The complexity may be associated with the diverse nature of IT and its hub—information.  Looking at the many different devices, computer programs and networks that constitute IT and the varied formats in which information is held and transmitted, very many people get scared.  They are confused as to what sort and level of security to provide for, and for which item?  This is so especially when there are many competing critical expenses.  The usual stance has been to assume there will be no security issue, but if any issue comes up, it will then be dealt with.  We may not know what is wrong with this reactive approach if we have not understood what IT security actually is and the extent of calamities that negligence can bring upon us.  Although IT security is wider than computer security, information security, data security, and other related terminologies that are in use, the definition of computer security given in American National Standard Dictionaryof Information Technology (ANSDIT) (2009) is a good representation of the meaning of IT security.  ANSDIT’s definition points to taking appropriate actions to protect data and resources from accidental or malicious acts.  Data, in whatever form, are just what IT works with, and resources encompass the devices, software and networks that participate in the processing and communication of the data.  Accidental or malicious acts may be loss or unauthorized modification, destruction, access, disclosure, or acquisition.

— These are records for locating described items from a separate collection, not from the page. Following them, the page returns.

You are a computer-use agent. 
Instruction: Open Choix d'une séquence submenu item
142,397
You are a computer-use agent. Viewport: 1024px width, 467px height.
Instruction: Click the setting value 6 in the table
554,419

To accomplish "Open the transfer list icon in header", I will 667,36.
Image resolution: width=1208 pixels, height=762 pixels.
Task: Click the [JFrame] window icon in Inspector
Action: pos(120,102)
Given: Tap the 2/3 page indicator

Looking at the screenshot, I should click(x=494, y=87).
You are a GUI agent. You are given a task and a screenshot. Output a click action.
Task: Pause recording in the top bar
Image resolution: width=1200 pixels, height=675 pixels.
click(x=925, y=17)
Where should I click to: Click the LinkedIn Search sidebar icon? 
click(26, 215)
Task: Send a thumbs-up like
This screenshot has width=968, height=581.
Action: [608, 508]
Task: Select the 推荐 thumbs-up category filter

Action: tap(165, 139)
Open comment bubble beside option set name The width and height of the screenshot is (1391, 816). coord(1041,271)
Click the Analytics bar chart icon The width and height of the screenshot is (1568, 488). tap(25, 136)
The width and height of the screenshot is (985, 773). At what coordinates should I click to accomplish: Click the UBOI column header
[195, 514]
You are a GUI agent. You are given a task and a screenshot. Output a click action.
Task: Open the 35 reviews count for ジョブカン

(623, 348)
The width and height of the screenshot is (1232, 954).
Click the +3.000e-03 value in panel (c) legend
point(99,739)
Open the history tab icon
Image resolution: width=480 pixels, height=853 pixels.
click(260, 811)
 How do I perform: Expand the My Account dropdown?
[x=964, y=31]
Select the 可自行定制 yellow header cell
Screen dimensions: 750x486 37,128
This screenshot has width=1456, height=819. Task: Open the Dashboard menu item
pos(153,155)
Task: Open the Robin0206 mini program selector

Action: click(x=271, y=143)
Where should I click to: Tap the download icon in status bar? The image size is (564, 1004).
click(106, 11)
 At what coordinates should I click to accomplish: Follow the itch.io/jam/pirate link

No matter how complex it is, security of information technology must not be kept on the reserve bench of expenditure heads, to be called up only when there is surplus money or when attackers strike.  Security has to be thought about during planning of hardware and software acquisition, of data generation, warehousing and transfer, and of installation of all kinds of networks and servers.  Just as policies guide human resource management, procurement, production and other major activities for effectiveness and efficiency in achieving organizations’ goals, there ought to be a policy to provide direction for effective and adequate IT security, since IT now pervades all organizational functions.  Sadowsky et al (2003) said that putting a set of effective security policies in place was one of the critical steps you must take to ensure that your machines and information would be secure from unauthorized access and that you would be able to exchange that information securely with others on the network.  IT security policy is simply a plan or course of actions (conventionally written) adopted for providing IT security. 

Quite much has been written about various aspects of IT security, which has been used interchangeably with computer security, information security, data security and information and communication technology (ICT) security. All works published in IT security so far are intelligently written and incisive.  They are indeed exciting.  What is not delightful, however, is the negligence given to policy aspect.  One reason for this negligence, this writer assumes—based on practices in his environment, is that practicing IT security without a policy has been a norm, and at times where a policy exists, it is rarely implemented, creating the impression that security policy is needless.  This explains why many organizations’ strategy is traditionally reactive.  In many cases, the fire-brigade measures launched against attacks lack the potency to restore conditions to original.

A policy prepares an organization to tactically prevent attacks. Organizations and IT security practitioners should accord IT security policy the attention it deserves for most effective mitigation of IT risks, especially now that war fronts are being moved into cyberspace.    


American national standard dictionary of information technology (2009). Washington, DC: InterNational Committee for Information Technology Standards (INCITS)

Sadowsky, G., Dempsey, J. X., Greenberg, A., Mack, B. J., & Schwartz,   A. (2003). Information technology security handbook. Washington, D.C.: The International Bank for Reconstruction and Development/The World Bank.